What is asked
Return the lines from the start of the entries through the line that contains "Action: coord(559,413)", copying them verbatim and leaving out the pictures.

Collected data entries
==================================================

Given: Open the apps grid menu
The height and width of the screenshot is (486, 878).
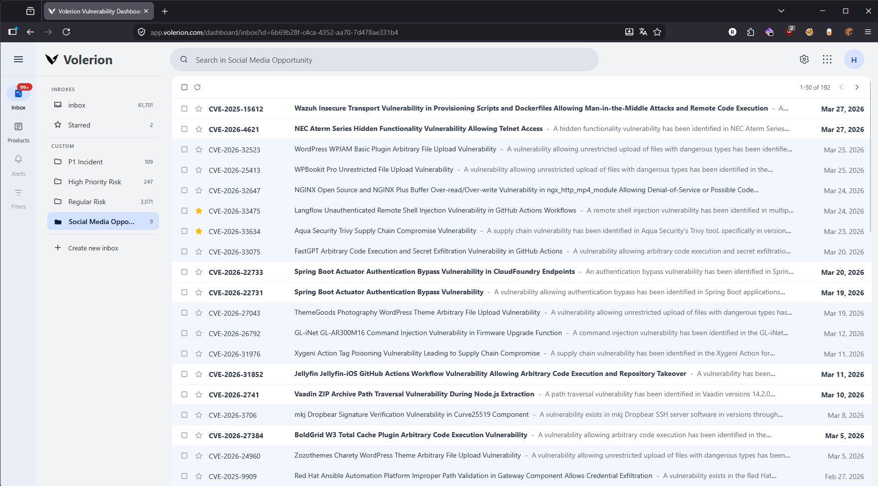Looking at the screenshot, I should click(827, 59).
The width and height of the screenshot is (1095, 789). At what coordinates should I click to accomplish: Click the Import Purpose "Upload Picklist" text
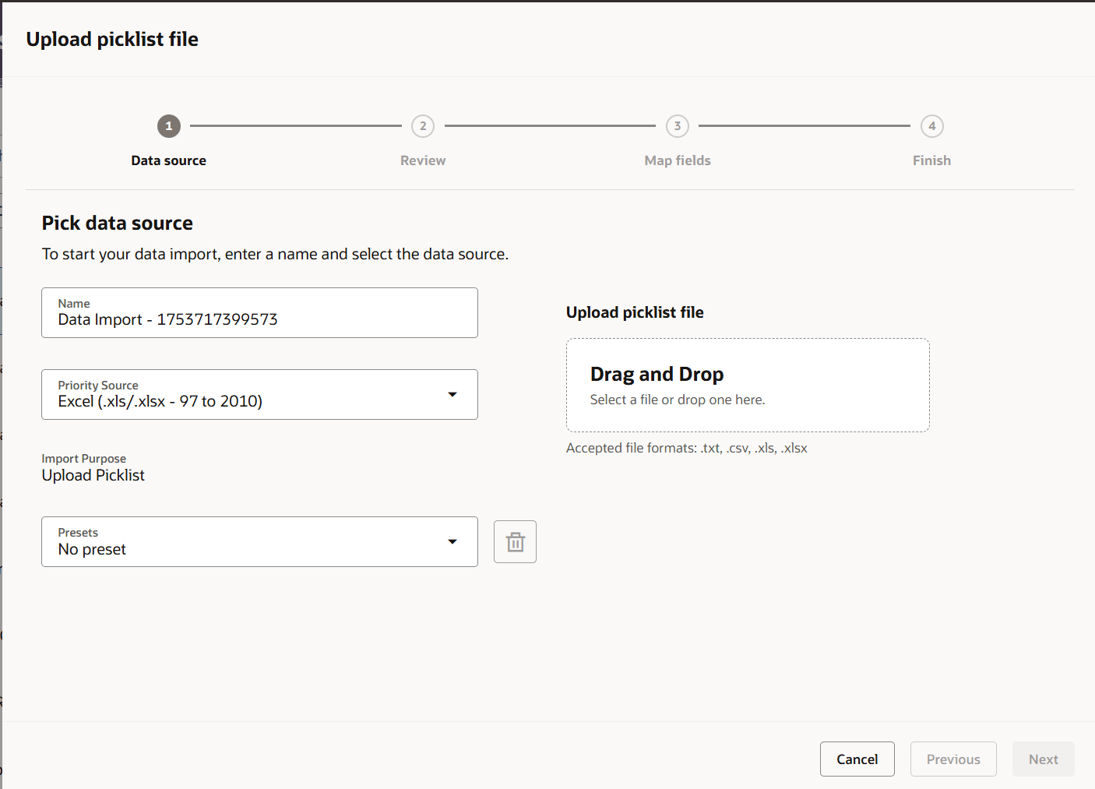93,476
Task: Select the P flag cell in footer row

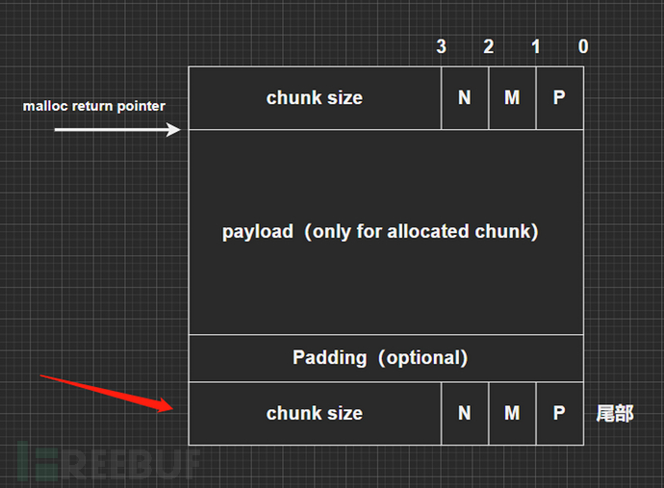Action: coord(559,413)
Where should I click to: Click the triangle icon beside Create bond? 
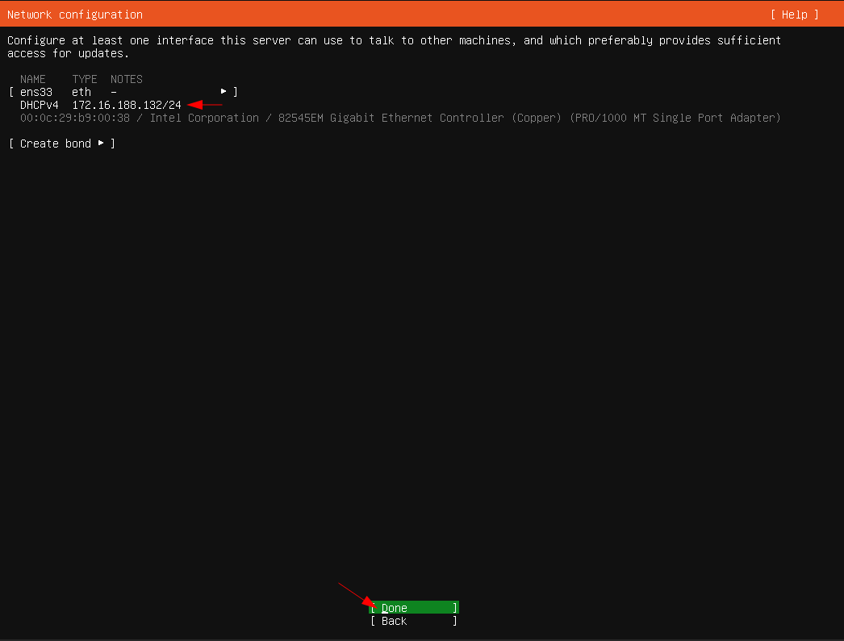101,144
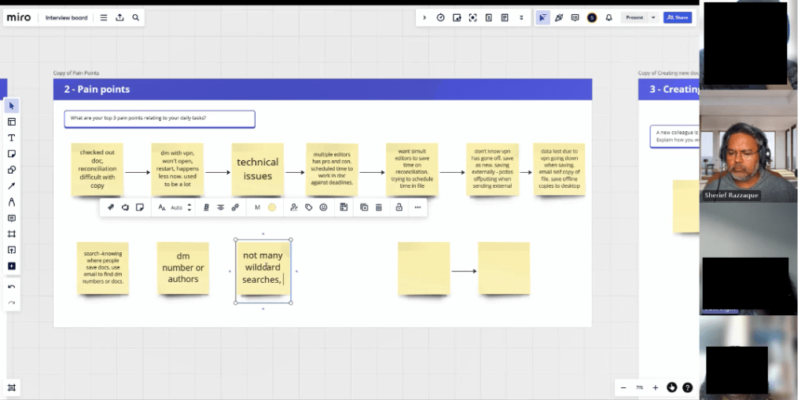Select the Text tool in left toolbar
This screenshot has height=400, width=805.
coord(12,138)
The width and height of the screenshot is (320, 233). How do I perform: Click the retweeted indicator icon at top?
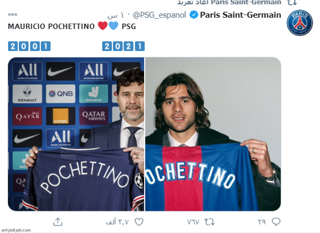click(292, 2)

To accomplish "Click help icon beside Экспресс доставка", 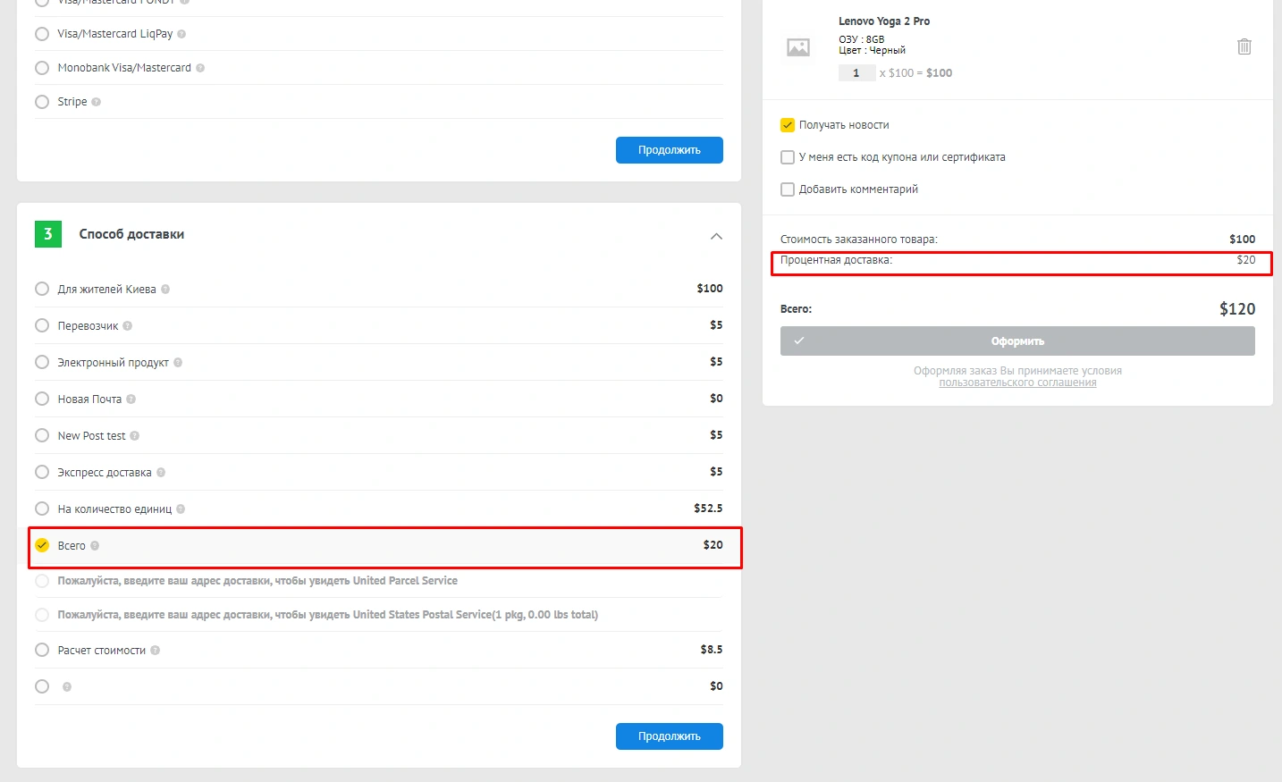I will [x=161, y=473].
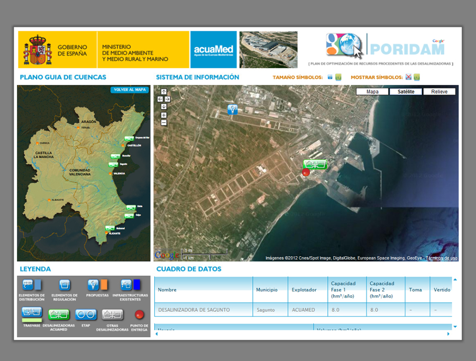476x361 pixels.
Task: Open Google's Términos de uso link
Action: click(443, 258)
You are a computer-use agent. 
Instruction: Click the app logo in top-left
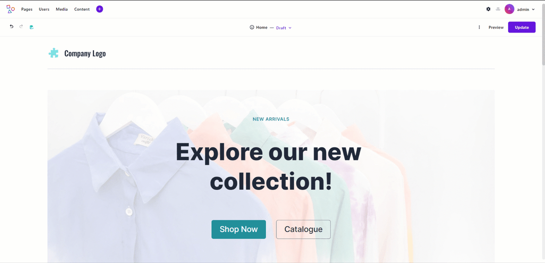[11, 10]
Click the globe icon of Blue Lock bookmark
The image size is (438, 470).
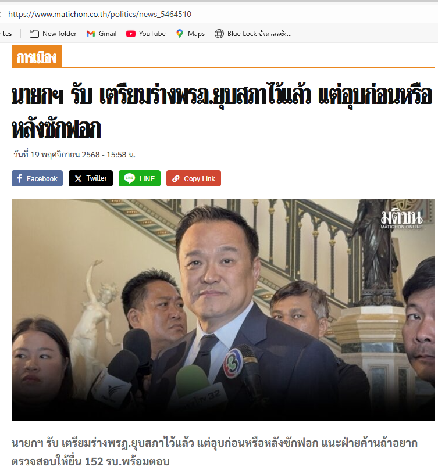coord(219,34)

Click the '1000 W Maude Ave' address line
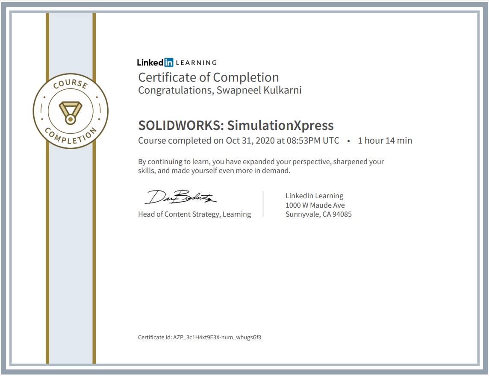[x=315, y=205]
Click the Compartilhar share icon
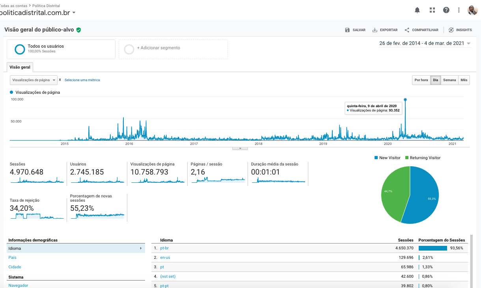This screenshot has width=481, height=288. click(407, 30)

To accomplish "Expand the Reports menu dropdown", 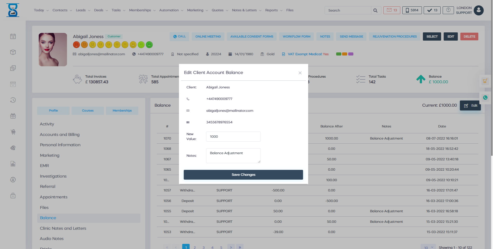I will [x=274, y=10].
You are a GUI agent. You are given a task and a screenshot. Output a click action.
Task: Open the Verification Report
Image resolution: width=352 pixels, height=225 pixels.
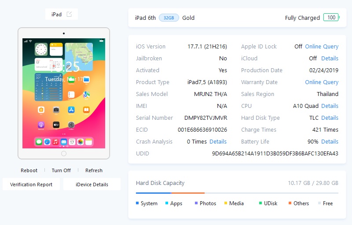coord(31,184)
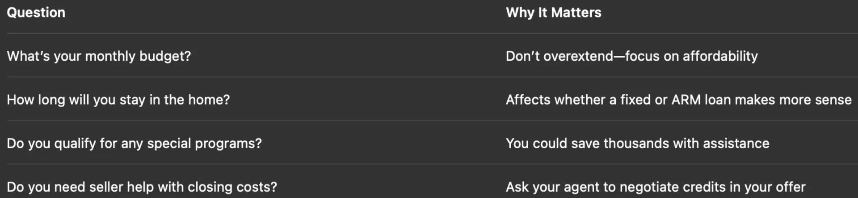The image size is (858, 198).
Task: Click the Why It Matters column header
Action: pos(553,13)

==================================================

Completed exercise
Given: Open the apps grid menu
The height and width of the screenshot is (486, 878).
Looking at the screenshot, I should click(827, 59).
The width and height of the screenshot is (1095, 789). At what coordinates should I click to accomplish: Click the Import Purpose "Upload Picklist" text
93,476
Task: Select the P flag cell in footer row

Action: coord(559,413)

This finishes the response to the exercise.